─── Text extract ───

The ASPIRES program provides comprehensive support to students with ASD in weekly counseling sessions as well as programming designed to address executive functioning and social skill deficits. “The program started with one student six years ago,” Viscovich noted. “Now we have a waiting list. We should be promoting it, not ending it.”
Wantagh resident Vanessa Kelly said her son Jimmy, a 2018 graduate of MacArthur High School, has seen considerable improvement both academically and socially as a result of the ASPIRES program. His grade average has jumped from a B-minus in high school to an A-minus at NCC.
“It’s a crucial program, and the social support has given Jimmy so much confidence,” she said. “He’s more independent as a student and a person.”
The Achilles program has been around for nearly two decades and is for twice exceptional students — those who are gifted but learning challenged. Valerie Lagakis, an English and reading professor at NCC, has overseen the program since 2010.
“Students are specifically attending our school because of the Achilles program,” Lagakis said. “I’m upset for the new students who won’t be able to get into the program.”
Baldwin resident Denise Baird is concerned her daughter Rebecca, a 2017 Oceanside High School graduate who just completed her first year at NCC, will not continue to excel at her current pace without ASPIRES. “The program is a Godsend,” Baird said. “Rebecca has benefitted a great deal.”
State Sen. Todd Kaminsky, a Democrat from Long Beach, is encouraging the college to reconsider its decision. “The ASPIRES and Achilles programs at NCC support our county’s differently abled students who have just as much desire to succeed as all other young people,” Kaminsky said. “The programs help them develop the tools necessary to thrive at the next level, and there is simply no substitute for what they provide.”

─── Recorded information ───

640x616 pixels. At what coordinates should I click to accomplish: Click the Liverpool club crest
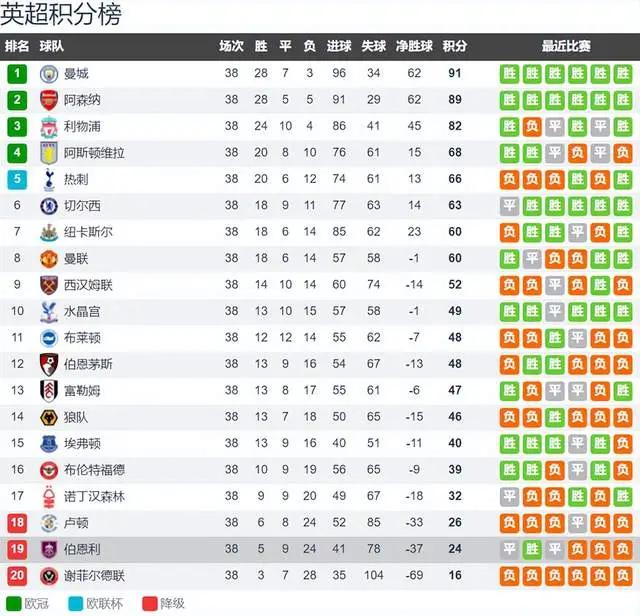point(49,127)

───

Rewrite the passage of the article starting at "Wantagh resident Vanessa" and ending at "program since 2010.", changing each occurrence of "program" to "initiative". Rely solely on the article.

■ **Exercise answer**:
Wantagh resident Vanessa Kelly said her son Jimmy, a 2018 graduate of MacArthur High School, has seen considerable improvement both academically and socially as a result of the ASPIRES initiative. His grade average has jumped from a B-minus in high school to an A-minus at NCC.
“It’s a crucial initiative, and the social support has given Jimmy so much confidence,” she said. “He’s more independent as a student and a person.”
The Achilles initiative has been around for nearly two decades and is for twice exceptional students — those who are gifted but learning challenged. Valerie Lagakis, an English and reading professor at NCC, has overseen the initiative since 2010.